# Saved entries
= = = = =

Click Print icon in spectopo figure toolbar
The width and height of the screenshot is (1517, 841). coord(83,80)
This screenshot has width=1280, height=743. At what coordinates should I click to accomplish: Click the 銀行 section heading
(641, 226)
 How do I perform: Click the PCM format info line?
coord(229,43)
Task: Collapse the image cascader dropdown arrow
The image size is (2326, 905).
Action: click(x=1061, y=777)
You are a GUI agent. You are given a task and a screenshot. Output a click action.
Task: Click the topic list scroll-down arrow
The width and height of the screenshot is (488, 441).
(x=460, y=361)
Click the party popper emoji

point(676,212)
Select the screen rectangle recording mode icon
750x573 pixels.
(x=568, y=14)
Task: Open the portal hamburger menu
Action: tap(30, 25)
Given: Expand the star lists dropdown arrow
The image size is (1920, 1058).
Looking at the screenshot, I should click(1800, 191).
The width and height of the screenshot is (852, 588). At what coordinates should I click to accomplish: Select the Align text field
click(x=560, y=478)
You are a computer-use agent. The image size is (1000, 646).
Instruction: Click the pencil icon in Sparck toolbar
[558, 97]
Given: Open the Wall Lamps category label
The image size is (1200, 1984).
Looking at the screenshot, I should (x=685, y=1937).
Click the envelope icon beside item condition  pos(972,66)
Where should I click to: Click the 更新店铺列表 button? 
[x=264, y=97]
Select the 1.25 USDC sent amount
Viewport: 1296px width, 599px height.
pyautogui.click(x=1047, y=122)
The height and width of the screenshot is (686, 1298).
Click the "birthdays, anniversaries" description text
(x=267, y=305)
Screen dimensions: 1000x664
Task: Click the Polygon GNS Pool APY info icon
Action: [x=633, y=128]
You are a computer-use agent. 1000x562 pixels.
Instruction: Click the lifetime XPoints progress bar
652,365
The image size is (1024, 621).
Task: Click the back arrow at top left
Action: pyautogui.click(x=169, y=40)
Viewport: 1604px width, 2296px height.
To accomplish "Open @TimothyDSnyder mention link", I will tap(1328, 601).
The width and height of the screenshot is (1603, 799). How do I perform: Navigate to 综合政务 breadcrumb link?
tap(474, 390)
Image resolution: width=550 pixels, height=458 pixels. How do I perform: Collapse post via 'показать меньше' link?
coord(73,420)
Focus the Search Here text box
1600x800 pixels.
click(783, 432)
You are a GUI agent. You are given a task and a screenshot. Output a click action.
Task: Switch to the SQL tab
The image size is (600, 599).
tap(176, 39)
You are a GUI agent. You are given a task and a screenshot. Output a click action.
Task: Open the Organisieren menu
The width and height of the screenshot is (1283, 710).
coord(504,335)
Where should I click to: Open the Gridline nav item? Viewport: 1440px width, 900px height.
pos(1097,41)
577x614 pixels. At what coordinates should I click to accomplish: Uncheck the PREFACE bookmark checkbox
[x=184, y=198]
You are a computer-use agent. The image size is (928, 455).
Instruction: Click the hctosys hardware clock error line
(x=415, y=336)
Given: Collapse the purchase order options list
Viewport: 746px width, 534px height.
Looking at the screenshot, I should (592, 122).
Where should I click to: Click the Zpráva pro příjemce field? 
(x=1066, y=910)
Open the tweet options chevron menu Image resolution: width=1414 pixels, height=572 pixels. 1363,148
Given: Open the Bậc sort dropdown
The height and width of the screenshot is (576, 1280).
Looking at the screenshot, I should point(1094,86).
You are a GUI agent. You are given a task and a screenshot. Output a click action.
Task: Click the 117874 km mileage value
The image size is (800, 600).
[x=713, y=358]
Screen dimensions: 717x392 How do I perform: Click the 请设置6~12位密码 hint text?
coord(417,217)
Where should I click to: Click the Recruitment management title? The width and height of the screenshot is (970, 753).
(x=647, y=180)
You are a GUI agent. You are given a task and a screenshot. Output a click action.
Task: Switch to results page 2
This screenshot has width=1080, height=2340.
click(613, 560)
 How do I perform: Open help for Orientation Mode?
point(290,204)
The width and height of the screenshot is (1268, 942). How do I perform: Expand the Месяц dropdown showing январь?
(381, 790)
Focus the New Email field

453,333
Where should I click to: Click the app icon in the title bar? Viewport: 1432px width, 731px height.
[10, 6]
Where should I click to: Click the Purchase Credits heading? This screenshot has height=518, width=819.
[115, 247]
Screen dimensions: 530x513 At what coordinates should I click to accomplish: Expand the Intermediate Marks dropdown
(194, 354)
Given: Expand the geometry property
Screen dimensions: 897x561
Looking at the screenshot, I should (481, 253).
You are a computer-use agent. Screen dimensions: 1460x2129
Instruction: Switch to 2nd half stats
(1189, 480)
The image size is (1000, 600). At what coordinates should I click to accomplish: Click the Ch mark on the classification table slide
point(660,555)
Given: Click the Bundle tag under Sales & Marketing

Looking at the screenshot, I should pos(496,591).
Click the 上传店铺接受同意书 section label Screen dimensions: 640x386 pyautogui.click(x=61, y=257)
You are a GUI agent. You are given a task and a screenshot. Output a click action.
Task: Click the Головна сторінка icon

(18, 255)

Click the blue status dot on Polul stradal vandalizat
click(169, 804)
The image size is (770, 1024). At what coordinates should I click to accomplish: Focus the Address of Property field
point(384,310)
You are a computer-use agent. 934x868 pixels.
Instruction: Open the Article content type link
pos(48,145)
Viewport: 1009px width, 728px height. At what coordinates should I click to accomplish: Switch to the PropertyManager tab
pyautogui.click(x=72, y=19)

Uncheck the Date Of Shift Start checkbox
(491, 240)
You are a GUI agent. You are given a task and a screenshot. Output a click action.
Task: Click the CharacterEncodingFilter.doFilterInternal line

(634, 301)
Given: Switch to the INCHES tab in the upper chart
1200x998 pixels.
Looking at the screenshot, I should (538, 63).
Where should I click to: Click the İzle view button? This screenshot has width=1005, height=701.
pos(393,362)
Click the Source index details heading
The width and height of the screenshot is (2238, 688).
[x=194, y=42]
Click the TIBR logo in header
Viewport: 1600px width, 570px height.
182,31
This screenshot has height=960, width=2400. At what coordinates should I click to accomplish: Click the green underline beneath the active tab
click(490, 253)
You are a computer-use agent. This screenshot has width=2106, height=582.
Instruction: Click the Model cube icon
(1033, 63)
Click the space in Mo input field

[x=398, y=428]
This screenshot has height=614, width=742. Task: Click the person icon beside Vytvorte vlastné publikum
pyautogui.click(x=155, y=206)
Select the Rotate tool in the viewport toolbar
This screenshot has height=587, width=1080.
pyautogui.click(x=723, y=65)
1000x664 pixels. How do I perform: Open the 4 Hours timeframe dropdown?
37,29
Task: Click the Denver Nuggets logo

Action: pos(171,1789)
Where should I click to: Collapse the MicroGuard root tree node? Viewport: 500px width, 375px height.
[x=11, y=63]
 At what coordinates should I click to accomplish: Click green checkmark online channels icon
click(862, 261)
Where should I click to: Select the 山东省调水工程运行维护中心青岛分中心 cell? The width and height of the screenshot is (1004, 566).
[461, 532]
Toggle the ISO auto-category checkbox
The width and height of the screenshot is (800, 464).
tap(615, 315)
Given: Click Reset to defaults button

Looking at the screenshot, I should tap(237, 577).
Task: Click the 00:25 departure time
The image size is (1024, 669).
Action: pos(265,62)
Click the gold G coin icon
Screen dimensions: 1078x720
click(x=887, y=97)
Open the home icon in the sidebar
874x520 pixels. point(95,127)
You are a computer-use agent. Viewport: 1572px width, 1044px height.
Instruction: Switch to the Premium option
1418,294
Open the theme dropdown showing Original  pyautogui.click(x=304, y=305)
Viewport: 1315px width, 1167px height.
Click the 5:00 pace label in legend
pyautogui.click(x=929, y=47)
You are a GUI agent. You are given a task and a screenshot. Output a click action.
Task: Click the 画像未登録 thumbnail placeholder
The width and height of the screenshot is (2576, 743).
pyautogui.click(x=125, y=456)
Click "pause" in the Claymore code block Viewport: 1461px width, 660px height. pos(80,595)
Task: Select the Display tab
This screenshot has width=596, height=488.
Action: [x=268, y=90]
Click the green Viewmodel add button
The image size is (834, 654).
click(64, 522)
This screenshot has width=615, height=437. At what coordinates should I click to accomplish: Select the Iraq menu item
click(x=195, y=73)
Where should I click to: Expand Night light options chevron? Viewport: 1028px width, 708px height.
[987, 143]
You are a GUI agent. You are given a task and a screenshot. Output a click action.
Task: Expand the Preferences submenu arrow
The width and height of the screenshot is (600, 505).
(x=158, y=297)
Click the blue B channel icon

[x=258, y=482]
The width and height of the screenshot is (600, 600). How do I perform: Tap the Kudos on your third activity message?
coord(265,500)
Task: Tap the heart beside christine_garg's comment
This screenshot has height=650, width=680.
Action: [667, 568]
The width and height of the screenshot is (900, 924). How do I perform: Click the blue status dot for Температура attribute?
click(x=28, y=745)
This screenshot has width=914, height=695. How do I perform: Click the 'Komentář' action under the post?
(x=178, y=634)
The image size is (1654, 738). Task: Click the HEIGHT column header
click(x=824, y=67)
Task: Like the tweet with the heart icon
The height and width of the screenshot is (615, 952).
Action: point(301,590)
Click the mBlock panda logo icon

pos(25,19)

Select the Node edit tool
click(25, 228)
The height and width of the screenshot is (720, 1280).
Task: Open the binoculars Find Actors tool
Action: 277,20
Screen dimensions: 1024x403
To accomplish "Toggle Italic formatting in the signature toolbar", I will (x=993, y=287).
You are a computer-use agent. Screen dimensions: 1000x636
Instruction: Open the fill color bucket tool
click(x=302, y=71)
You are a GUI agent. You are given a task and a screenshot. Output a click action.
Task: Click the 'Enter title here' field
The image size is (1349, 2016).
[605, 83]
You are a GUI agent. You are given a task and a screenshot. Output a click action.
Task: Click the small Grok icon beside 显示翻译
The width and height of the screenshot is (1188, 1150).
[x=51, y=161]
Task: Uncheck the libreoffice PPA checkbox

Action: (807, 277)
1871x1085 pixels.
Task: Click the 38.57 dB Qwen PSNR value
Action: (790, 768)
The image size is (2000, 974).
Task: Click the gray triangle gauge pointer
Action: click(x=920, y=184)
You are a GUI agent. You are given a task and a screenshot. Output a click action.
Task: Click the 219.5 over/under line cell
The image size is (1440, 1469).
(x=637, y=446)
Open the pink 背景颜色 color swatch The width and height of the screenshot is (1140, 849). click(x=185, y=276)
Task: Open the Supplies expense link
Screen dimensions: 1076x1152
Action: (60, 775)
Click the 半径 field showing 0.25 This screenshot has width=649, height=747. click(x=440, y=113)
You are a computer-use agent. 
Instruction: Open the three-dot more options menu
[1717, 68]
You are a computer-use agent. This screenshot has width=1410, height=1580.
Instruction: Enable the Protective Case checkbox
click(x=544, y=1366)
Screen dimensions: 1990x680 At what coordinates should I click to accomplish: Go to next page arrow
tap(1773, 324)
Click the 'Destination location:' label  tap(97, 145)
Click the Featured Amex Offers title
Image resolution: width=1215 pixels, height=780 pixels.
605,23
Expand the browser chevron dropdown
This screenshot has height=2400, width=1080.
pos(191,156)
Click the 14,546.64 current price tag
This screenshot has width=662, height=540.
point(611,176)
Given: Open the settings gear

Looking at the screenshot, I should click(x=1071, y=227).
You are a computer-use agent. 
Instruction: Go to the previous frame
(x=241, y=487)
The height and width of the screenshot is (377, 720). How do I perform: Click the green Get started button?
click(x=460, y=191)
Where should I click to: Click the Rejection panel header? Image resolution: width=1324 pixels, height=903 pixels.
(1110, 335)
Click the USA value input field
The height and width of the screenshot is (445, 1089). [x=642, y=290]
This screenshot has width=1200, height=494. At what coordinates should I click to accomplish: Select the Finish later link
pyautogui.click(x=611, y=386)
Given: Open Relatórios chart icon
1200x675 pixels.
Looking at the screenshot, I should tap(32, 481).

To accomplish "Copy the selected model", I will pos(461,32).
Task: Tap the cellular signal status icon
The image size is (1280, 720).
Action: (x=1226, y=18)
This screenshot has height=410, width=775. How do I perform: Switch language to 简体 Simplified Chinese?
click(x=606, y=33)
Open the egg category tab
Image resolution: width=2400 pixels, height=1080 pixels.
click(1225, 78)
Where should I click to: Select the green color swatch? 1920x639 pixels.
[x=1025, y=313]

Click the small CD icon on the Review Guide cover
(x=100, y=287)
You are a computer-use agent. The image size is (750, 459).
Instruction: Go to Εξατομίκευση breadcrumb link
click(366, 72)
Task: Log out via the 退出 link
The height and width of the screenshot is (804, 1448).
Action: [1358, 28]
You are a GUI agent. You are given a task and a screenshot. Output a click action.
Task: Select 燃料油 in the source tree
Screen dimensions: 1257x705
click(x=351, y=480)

= = = = =

# EXERCISE INSTRUCTIONS
Filter the entries above and return only the lines holding "computer".

# TASK RESULT
You are a computer-use agent. The image size is (1000, 646).
You are a computer-use agent. 1000x562 pixels.
You are a computer-use agent. The image size is (928, 455).
You are a computer-use agent. Screen dimensions: 1460x2129
You are a computer-use agent. 934x868 pixels.
You are a computer-use agent. This screenshot has width=2106, height=582.
You are a computer-use agent. Viewport: 1572px width, 1044px height.
You are a computer-use agent. Screen dimensions: 1000x636
You are a computer-use agent. 
You are a computer-use agent. This screenshot has width=1410, height=1580.
You are a computer-use agent. 
You are a computer-use agent. The image size is (750, 459).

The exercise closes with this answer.